Introduction: Resistance to thyroid hormone (RTH) is an inherited syndrome characterized by reduced responsiveness of target tissues to thyroid hormone (TH). It is characterized by high serum concentrations of free T4 (Ft4) and usually free T3 (Ft3) accompanied by normal or slightly high serum TSH concentrations. When RTH is suspected, the diagnosis should be confirmed by direct sequencing of the TR-β gene to identify mutations. Hurthle cell neoplasm (HCN) accounts for only about 3–10% of all differentiated thyroid cancers. To our knowledge; there isn’t any case reporting coexistence of HCN and RTH; so whe want to present this case.

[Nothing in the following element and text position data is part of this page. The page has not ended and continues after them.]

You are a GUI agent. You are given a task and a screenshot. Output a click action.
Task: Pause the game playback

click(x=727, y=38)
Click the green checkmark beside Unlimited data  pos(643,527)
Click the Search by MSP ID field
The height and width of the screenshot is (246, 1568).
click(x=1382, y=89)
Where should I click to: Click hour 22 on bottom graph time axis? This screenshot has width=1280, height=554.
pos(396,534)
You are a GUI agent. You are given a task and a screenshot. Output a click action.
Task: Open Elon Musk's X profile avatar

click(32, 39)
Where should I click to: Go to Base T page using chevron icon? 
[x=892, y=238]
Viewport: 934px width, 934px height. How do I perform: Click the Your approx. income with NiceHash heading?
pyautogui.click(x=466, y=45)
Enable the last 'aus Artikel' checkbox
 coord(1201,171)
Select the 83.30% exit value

Case report: A 38-year-old man presented with palpable goiter, tachycardia, nervousness, dysphagia and dyspnea. Thyroid function tests demonstrated a normal serum TSH of 1.21 μIU/ml but elevated fT3 of 6.00 pg\ml and fT4 of 2.44 ng\dl. He had normal α-subunit and partially suppressed TSH level by administration of incremental doses of L-T3, and positive TSH response to TRH stimulation. Genetical testing was ordered to confirm diagnosis. His thyroid ultrasound showed hypoechoic nodule measuring 24×18×34 mm. FNAB of the nodule was compatible with folliculer neoplasm. Histopathological examination after total thyroidectomy revealed HCN with a focus of 20 mm in the long diameter at the nodule location, showing capsular invasion. Radioiodine ablation (RA) was planned.Waiting for RA, he was treated with 300 mcq L-T4 and his TSH did not suppress, which will be also an important problem during the treatment and follow-up of HCN. The suppression of TSH could be difficult when HCN coexists with RTH. Increasing the dose of L-T4 can result in thyrotoxicosis without TSH suppression.

Conclusion: In conclusion, this is the first case of reporting coexistance of HCN and RTH; management is more challenging.